--- Listed entries Enclosed Below ---
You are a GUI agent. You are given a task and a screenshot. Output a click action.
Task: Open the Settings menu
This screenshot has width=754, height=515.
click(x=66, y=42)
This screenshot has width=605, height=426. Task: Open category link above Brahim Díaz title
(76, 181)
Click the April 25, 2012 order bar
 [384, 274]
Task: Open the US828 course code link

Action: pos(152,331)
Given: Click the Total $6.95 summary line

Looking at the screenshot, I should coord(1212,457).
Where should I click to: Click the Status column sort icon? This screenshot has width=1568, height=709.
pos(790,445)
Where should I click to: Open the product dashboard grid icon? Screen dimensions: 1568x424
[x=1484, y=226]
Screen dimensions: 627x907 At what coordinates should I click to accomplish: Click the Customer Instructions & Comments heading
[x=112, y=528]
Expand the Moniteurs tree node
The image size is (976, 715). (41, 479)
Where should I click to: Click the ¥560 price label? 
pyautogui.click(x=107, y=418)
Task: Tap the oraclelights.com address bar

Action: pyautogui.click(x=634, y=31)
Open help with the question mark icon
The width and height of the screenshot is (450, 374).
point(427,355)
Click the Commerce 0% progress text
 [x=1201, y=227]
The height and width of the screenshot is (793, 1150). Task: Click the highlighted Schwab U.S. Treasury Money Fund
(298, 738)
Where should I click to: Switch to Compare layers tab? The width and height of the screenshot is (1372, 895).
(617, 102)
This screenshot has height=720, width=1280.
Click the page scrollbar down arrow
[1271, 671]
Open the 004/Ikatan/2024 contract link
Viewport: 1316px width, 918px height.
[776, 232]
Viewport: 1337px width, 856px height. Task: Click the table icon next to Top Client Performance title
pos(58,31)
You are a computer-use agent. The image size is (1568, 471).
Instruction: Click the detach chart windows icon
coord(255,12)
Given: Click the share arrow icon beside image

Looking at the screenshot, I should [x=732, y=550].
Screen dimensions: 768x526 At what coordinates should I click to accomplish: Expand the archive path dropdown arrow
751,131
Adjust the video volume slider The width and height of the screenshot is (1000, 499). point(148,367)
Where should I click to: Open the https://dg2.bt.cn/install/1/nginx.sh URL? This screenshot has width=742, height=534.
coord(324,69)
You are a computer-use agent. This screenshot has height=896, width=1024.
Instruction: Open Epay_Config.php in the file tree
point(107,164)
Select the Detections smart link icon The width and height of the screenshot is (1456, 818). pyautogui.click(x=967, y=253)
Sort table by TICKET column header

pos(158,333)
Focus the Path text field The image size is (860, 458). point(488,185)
--- End of Enclosed Listed entries ---
> _Required action_: Return every line above that contains the word "computer".

> _Exercise solution_:
You are a computer-use agent. The image size is (1568, 471).
You are a computer-use agent. This screenshot has height=896, width=1024.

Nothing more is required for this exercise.